Her latest exhibition was supposed to take place in November at a Tehran gallery and a catalogue had already been printed when the curator Ali Bakhtiari decided to cancel it, partly because of artistic differences with the gallery but also because he was concerned in case the political connotations might attract too much attention.

Changalvaee grew up in Tehran where her father is a petroleum engineer who studied in Bradford, England, before the Iranian revolution. "He could never be an artist but he was very interested in art and he really encouraged me. My mother was a little bit afraid because she wasn't sure I could make it, but now they are both happy and think I am doing the right thing."

She studied graphic design in Tehran University, where she was taught by a famous Iranian graphic designer, Reza Abedini, who now lives in the Netherlands. "I told him that I wanted to bring some improvisation with photography. It's like a performance and that's the reason I chose photography. Something is going on throughout the shooting."

She began experimenting with various materials as part of what she describes as "typo-photographs" that have a strong link to Persian poetry. One explanation of her work, published in the catalogue for the cancelled November exhibition, mentions her "impulse for merging graphic design with existent images, both for the purposes of forming a novel aesthetic and for the deeper, more conceptual agenda of revealing hidden perspectives and interpretations within images, an objective only achievable through graphic manipulation.

Her work plays on the contrast between the visual and literal characteristics of Persian letter forms showing how they can be manipulated both by the environment and by human contact."

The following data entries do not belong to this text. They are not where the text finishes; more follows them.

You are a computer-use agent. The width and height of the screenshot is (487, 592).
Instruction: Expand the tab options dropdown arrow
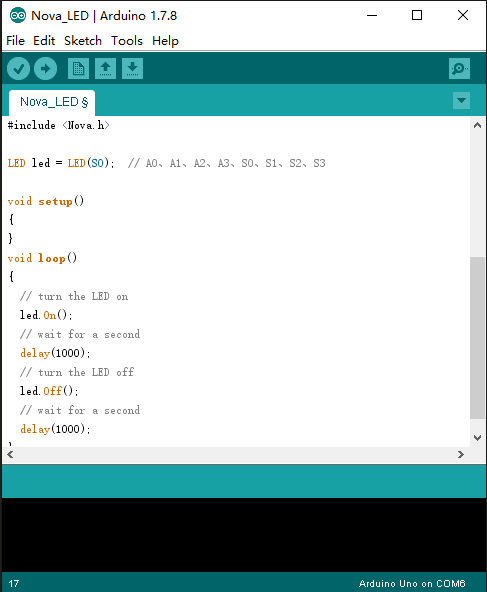click(461, 100)
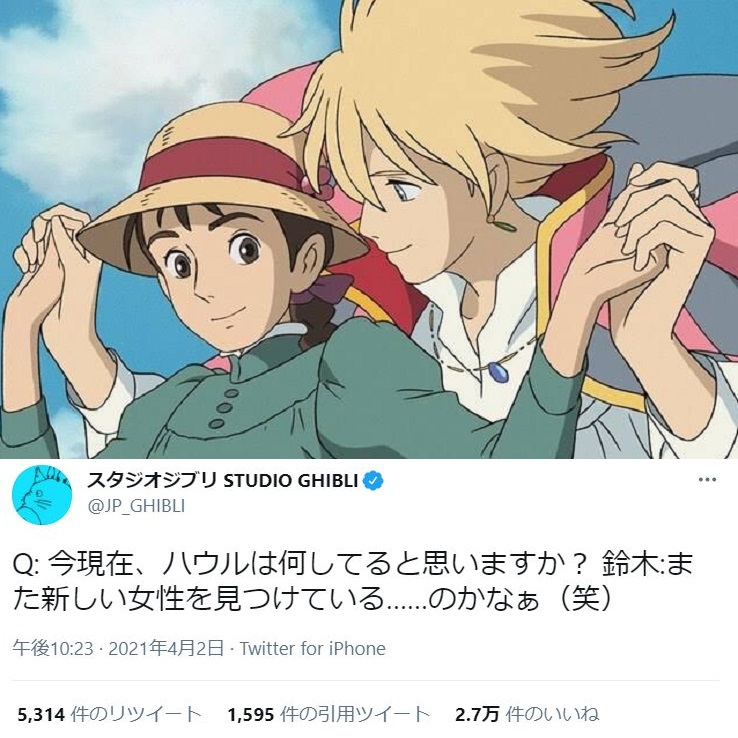Click the blue verified badge
Viewport: 738px width, 738px height.
pyautogui.click(x=373, y=481)
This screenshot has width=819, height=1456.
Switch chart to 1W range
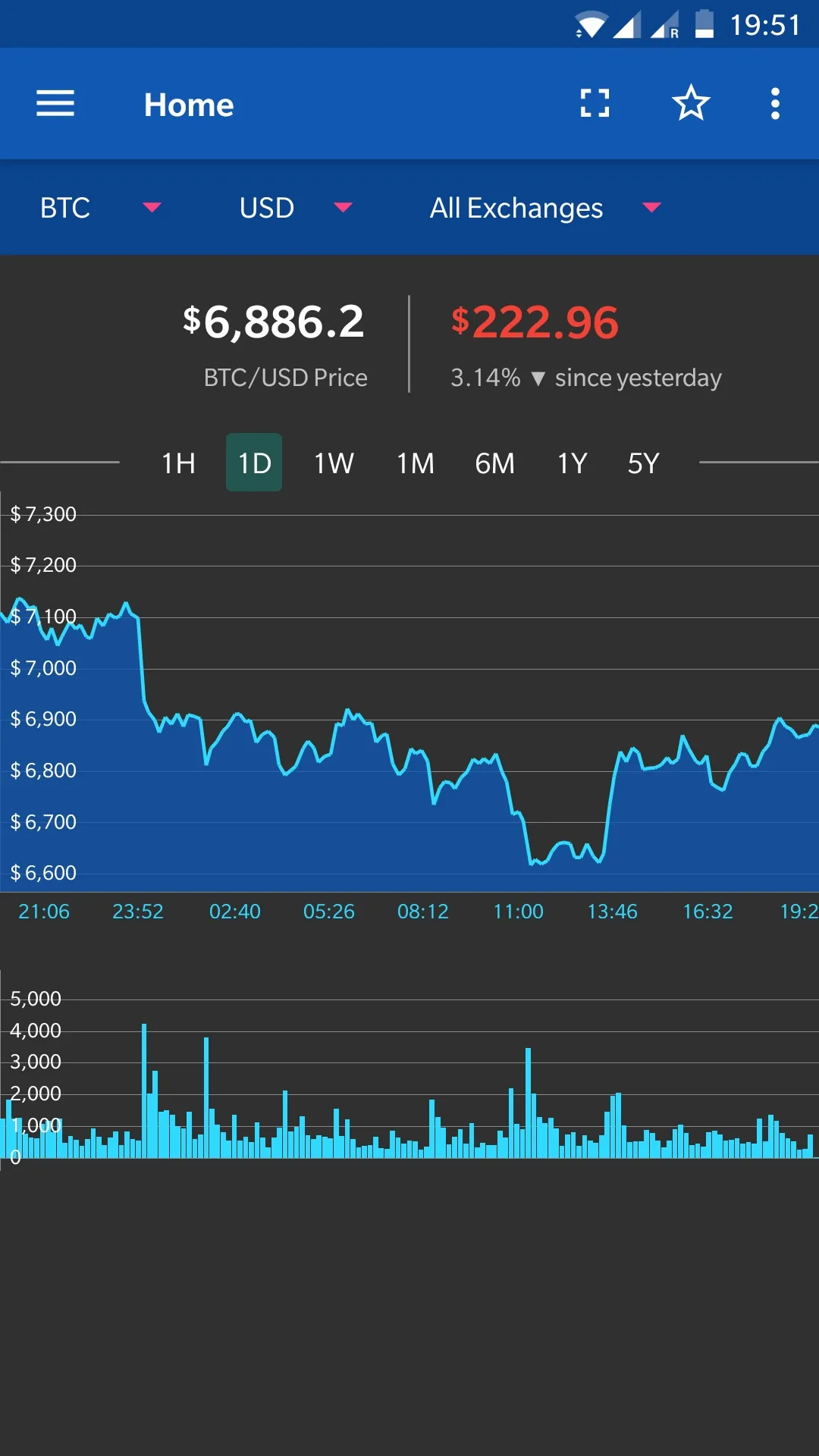click(334, 463)
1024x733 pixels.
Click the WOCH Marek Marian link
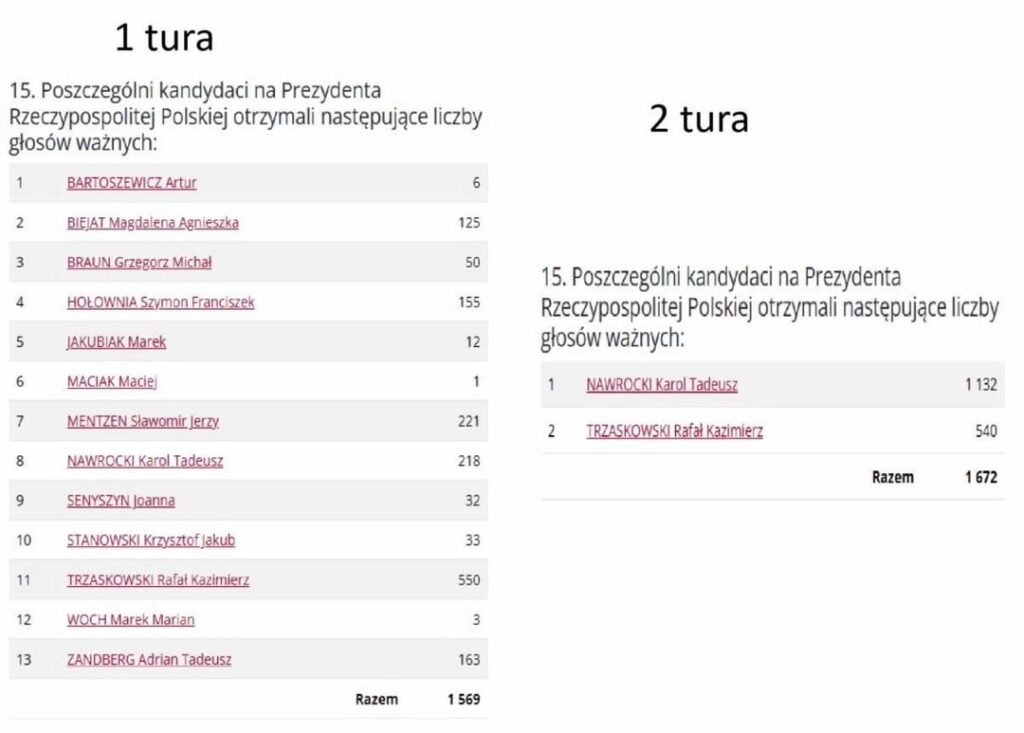coord(131,620)
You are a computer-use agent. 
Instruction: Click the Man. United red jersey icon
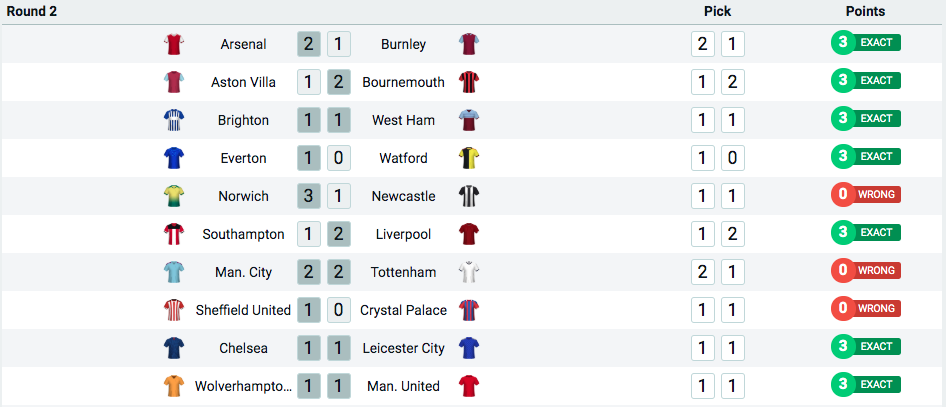pos(468,386)
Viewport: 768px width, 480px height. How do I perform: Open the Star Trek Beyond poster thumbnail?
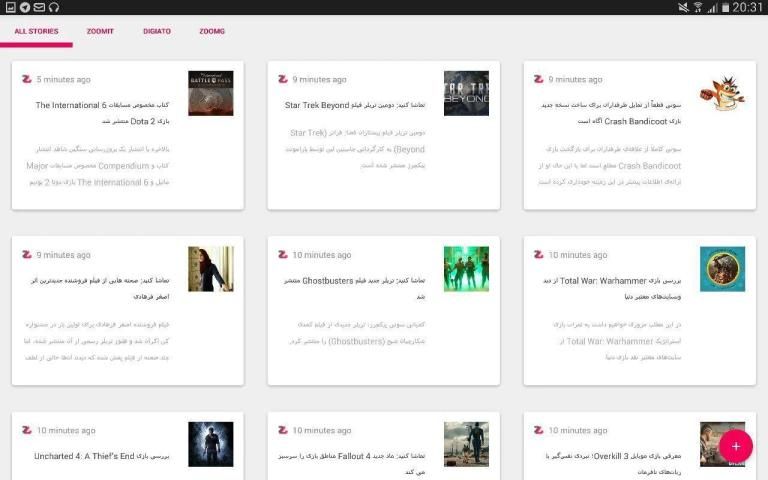click(x=466, y=93)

Changalvaee is married to the graphic artist Iman Raad and they share a studio in Tehran. Raad's agent, Bakhtiari, who specialises in young emerging artists, couldn't help noticing Changalvaee's work on his frequent visits to the studio.

Bakhtiari says: "She is a true original and I found her work very exciting. There's a very thin borderline between being an artist and being a news photographer. In the modern approach it is the concept. It depends on what you think about it. That makes it art. I am particularly excited by her current series and what attaches the three words together, I, Body and Motherland.

"What I think 'I' was today, isn't what 'I' was yesterday and not what 'I' will be tomorrow. The body is changing, your thoughts are changing and so is the motherland. It was metaphorically global," he says.

In a previous series of eight pictures, called The Wall, Changalvaee photographed a classmate in a simple grey dress with bare feet, her body wrapped in a clear sheet of plastic with lettering on it. Another series of five pictures is called Lock of Hair and again involved script entangled in the hair.

Her next project, which she is still developing, involves the hijab, again clearly political in the context of Iran but also a social issue that troubles the artist: "It's a male dominance issue. Women learn to accept it because they have to and they are pragmatic about it. I don't think about changing things. What I am doing is to make people think. People are important to me, what they think and what they do.

"I don't limit myself not to be political or to be political. I don't push myself to do it but if I am going to do something I will use protest in my art. Art can be political but it's still art. There are some borders to protect your art."